Subscribe

The life and times of data

Not content to leave data where it lands, storage vendors are now talking about lifecycle data management - caring for data from swaddling clothes to ultimate demise.
By Jason Norwood-Young, Contributor
Johannesburg, 23 Oct 2003

Continually increasing storage capacity is a necessity. To not put too fine a point on it, any business that doesn`t need more storage is dead, because that`s the only time it will stop producing data.

This is why storage vendors have such large grins - business cannot survive without their gigabytes of disk platters, kilometres of tape and an ever-mounting pile of CD-ROMs.

"I think there are a number of drivers for storage growth - both business drivers and statutory drivers," says Dave Reddy, MD of Veritas SA. "The King report is demanding better record-keeping. The Enron disaster showed how paperwork can be lost and destroyed. Businesses are also starting to use more customer relationship management and business intelligence software - the more historical data that you have, the more trends you can see."
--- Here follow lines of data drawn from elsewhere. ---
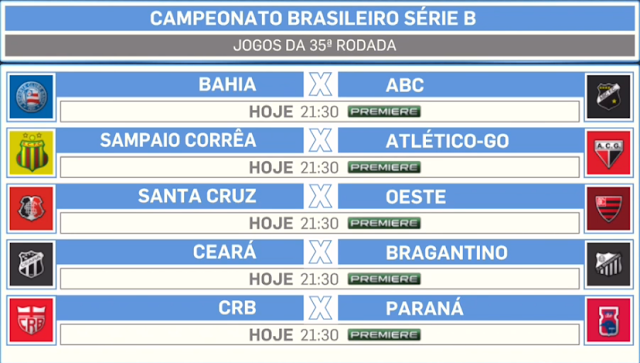Viewport: 640px width, 363px height.
Task: Click the Bragantino team badge
Action: click(609, 265)
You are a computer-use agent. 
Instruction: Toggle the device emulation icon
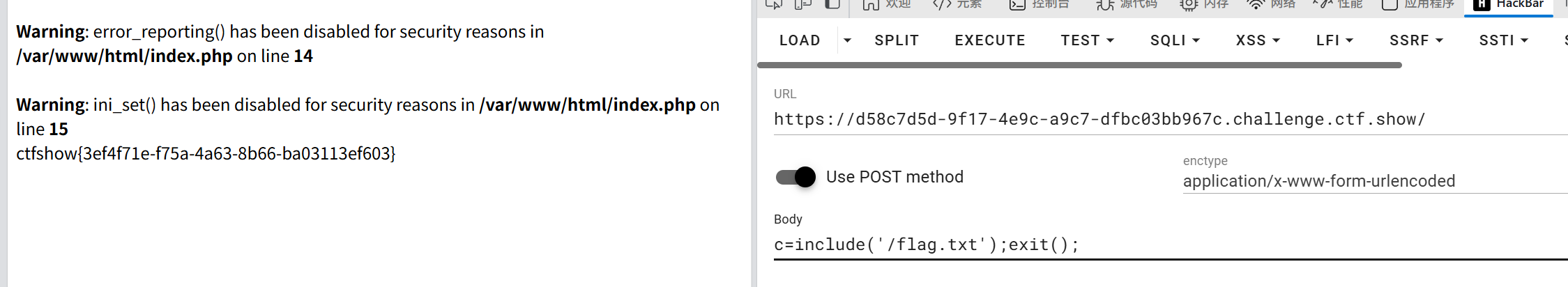803,4
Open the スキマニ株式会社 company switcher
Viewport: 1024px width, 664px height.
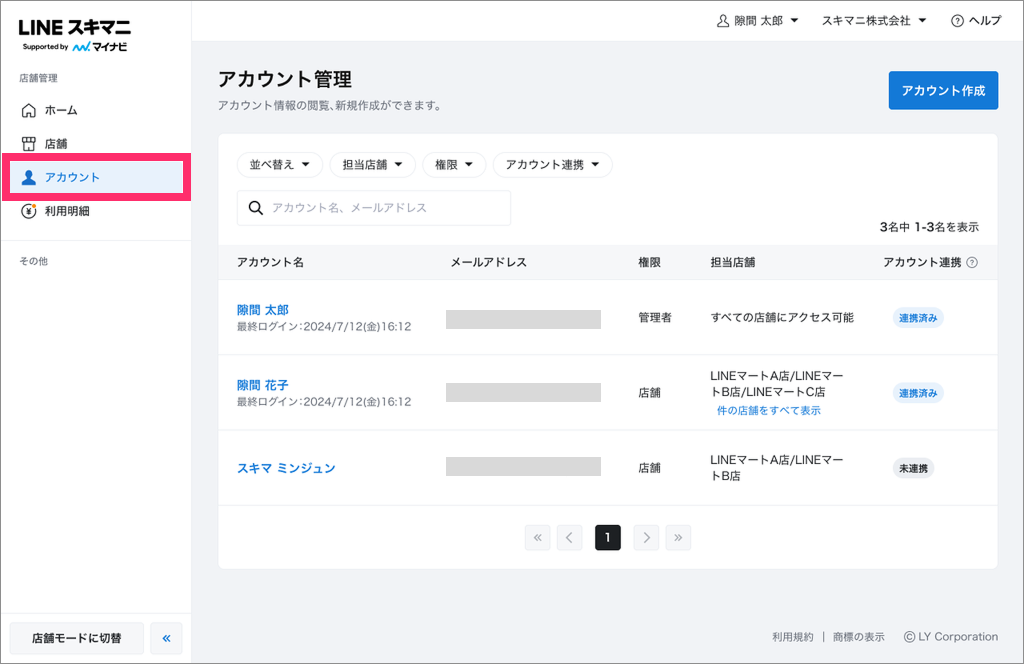pos(873,21)
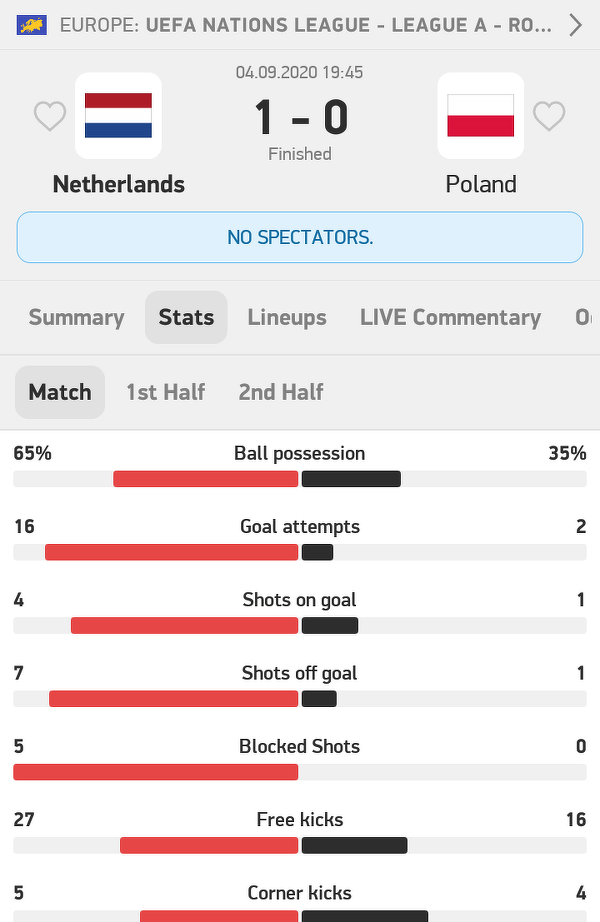Open the Lineups tab
This screenshot has width=600, height=922.
[x=287, y=317]
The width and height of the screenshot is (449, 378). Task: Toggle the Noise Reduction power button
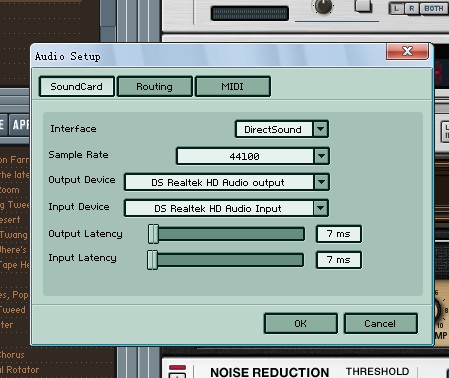[x=177, y=372]
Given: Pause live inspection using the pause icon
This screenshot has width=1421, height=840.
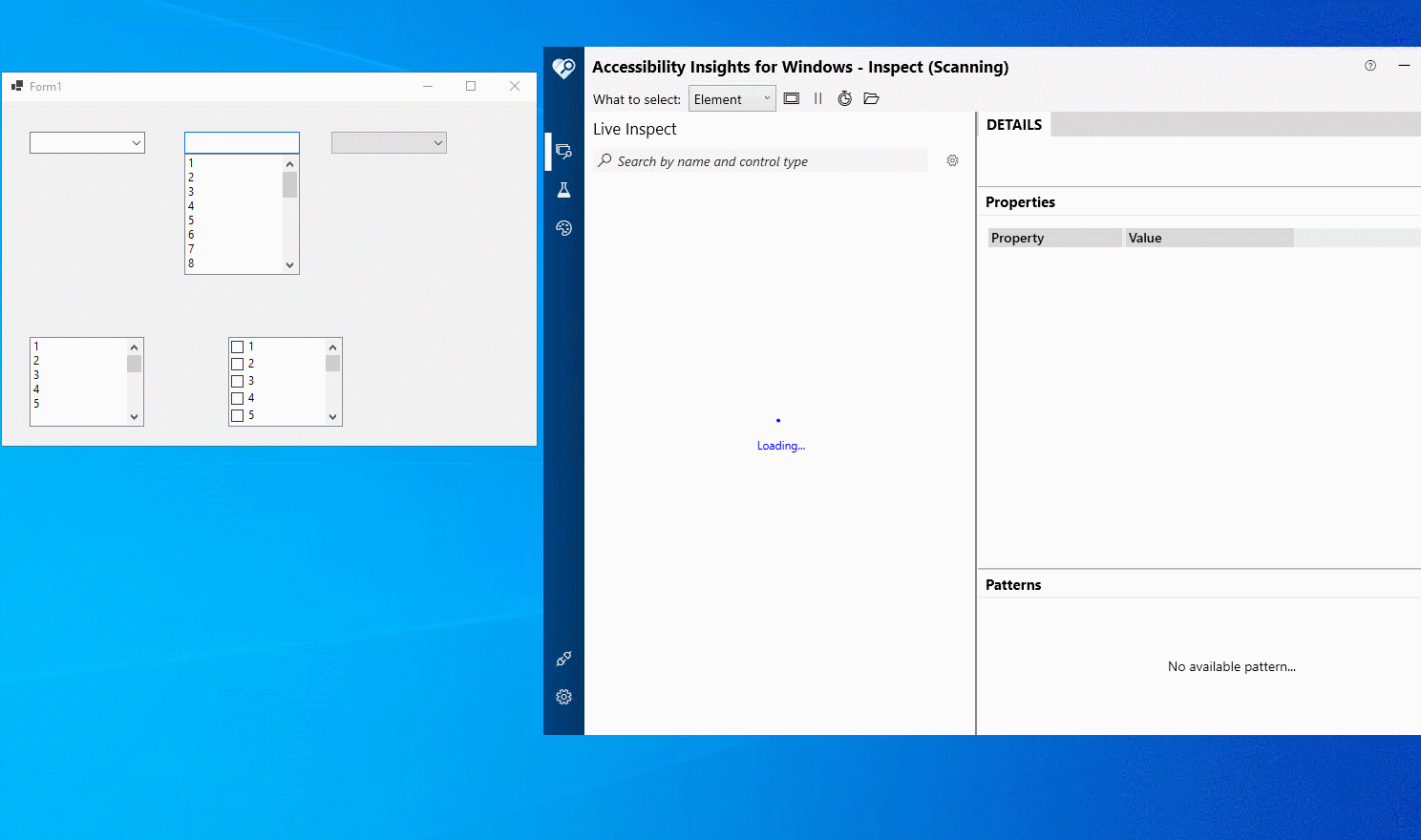Looking at the screenshot, I should [817, 97].
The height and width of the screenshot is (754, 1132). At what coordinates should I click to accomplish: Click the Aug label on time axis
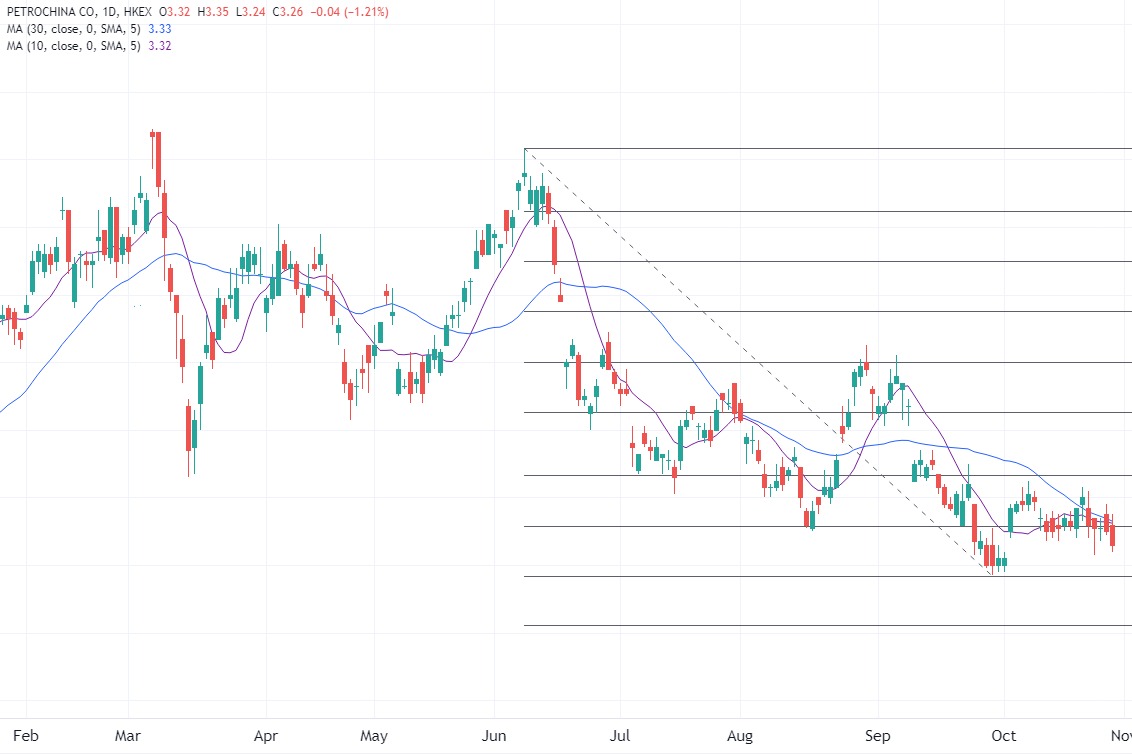point(739,736)
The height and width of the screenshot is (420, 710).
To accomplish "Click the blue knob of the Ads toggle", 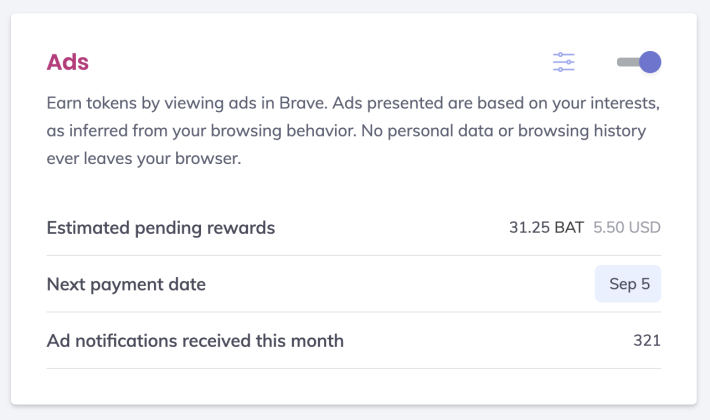I will click(x=650, y=62).
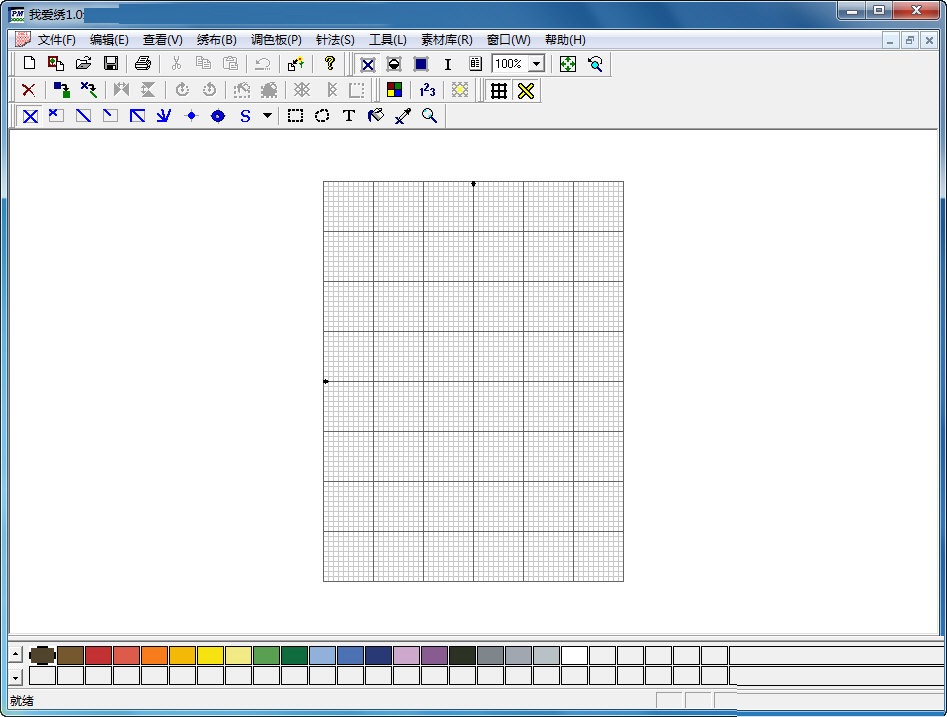Image resolution: width=947 pixels, height=717 pixels.
Task: Switch to solid color block view
Action: [x=421, y=64]
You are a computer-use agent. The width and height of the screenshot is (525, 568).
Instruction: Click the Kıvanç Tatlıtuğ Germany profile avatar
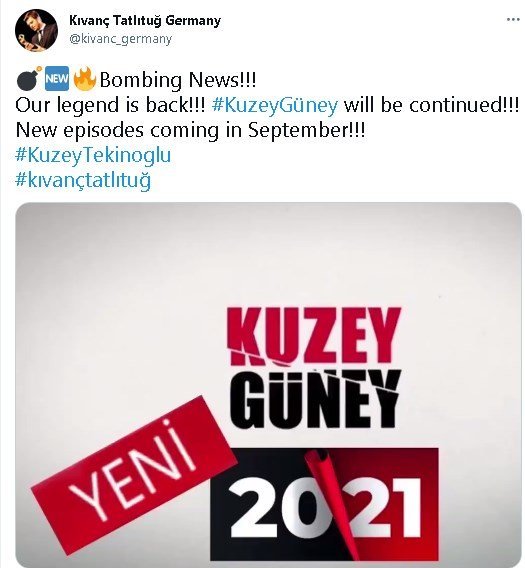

There is so much data out there, on so many storage devices, that most vendors have changed their focus from providing storage hardware to developing software and consulting services to manage it all.

If you`ve deployed different devices from different vendors across the hierarchy it`s difficult - you end up with three or four sets of management tools that don`t mesh.

Fanie van Rensburg, MD, Shoden

Take EMC, for example. This steadfast supplier of high-end storage solutions spent 70% of its $1 billion R&D budget not on creating faster backplanes and bigger drive capacities, but on software.

"Software is the strategic direction of the company," says EMC country manager Frank Touwen, whose company recently bought software house Legato for $1.7 billion. It also signed up BMC as a partner and bought BMC`s storage management software, and even patched up relations with Veritas earlier this year after an 18-month fall-out sparked by EMC`s attack on Veritas` storage software revenue.

The press has speculated that EMC`s aggressive foray into the softer side of storage is a nefarious ploy to buy a bigger customer base, and sell more hardware to those running EMC`s management software. EMC counters that software and services are a revenue stream all on their own, and hopes to get 30% of its income from software and services in the short-term, and 50% in the long-term.

Boxes look the same

This drive to storage software by EMC and many of its competitors is motivated primarily by the rapid commoditisation of storage hardware.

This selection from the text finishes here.